What if this happens again? What if this happens in any other school? How are we supposed to know and feel safe in those exact hallways where the shooting happened if nothing changes? If these laws caused the shooting in the first place, what’s going to stop (another shooting) if the laws don’t change?
The idea of a mass student protest on a scale not seen since the Civil Rights Movement has been proposed as a way to exert pressure, and certain education leaders have said they would support it.
The Associated Press reported that the Network for Public Education was working with teachers and students to organize "sit-ins, walkouts, marches and any other events to protest gun violence in schools" on April 20, the anniversary of the shooting at Columbine. Even Randi Weingarten, president of the American Federation of Teachers, was in on the initial discussions.

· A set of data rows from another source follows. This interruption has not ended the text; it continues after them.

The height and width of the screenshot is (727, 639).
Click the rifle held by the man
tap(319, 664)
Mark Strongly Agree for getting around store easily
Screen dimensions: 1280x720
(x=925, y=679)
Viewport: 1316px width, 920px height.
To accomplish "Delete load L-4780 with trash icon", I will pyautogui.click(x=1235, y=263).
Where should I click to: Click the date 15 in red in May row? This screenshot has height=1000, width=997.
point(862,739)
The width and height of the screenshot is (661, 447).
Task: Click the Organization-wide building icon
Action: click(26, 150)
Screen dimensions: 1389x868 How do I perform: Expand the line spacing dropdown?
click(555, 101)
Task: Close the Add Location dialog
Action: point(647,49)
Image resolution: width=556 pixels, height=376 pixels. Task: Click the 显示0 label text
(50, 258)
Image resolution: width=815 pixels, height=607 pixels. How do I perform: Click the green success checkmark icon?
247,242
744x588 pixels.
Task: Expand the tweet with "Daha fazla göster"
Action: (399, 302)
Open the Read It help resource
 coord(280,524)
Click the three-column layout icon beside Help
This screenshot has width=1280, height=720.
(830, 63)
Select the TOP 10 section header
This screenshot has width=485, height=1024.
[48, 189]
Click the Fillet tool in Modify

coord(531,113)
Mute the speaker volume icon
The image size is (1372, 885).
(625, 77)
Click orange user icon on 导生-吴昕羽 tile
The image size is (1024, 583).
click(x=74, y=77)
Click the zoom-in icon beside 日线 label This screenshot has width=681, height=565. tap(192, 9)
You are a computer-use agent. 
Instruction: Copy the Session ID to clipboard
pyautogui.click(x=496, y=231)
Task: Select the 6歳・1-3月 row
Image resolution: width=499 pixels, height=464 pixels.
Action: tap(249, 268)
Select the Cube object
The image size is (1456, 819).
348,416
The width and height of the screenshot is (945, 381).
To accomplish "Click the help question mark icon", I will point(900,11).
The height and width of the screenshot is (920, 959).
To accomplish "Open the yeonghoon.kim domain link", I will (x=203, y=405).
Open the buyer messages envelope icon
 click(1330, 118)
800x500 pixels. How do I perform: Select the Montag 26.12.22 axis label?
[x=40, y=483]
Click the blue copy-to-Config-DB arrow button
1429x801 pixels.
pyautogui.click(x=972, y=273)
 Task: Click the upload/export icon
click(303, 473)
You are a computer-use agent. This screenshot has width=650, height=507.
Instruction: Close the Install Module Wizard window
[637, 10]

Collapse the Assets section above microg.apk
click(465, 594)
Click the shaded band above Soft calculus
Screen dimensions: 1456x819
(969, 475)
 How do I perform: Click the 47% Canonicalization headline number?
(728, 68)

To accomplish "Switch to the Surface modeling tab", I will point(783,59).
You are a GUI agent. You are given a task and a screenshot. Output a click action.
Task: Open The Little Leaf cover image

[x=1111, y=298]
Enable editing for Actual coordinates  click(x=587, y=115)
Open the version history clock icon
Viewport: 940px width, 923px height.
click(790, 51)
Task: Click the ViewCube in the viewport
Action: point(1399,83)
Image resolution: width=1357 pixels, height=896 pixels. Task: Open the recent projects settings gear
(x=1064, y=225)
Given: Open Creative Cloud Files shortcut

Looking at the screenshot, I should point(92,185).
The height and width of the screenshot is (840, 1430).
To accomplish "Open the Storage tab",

Organizers from the Women’s March have also called for a 17-minute walkout on March 14 to protest Congress's inaction on gun control. "Students and staff have the right to teach and learn in an environment free from the worry of being gunned down in their classrooms or on their way home from school," the Women's March statement reads. "Parents have the right to send their kids to school in the mornings and see them home alive at the end of the day."
Just how many students will ultimately join the organizers of Never Again is up in the air. But their message is crystal clear. "Too many politicians are taking money from the NRA," Wind told The Post. "It’s not a political issue; it’s an issue of action. It’s not specifically about Democrats or Republicans. It’s about sending a message that if you receive money from the NRA, you will not be receiving a single vote from Parkland, Florida."
Organizing this kind of mass protest will be an entirely different kind of education.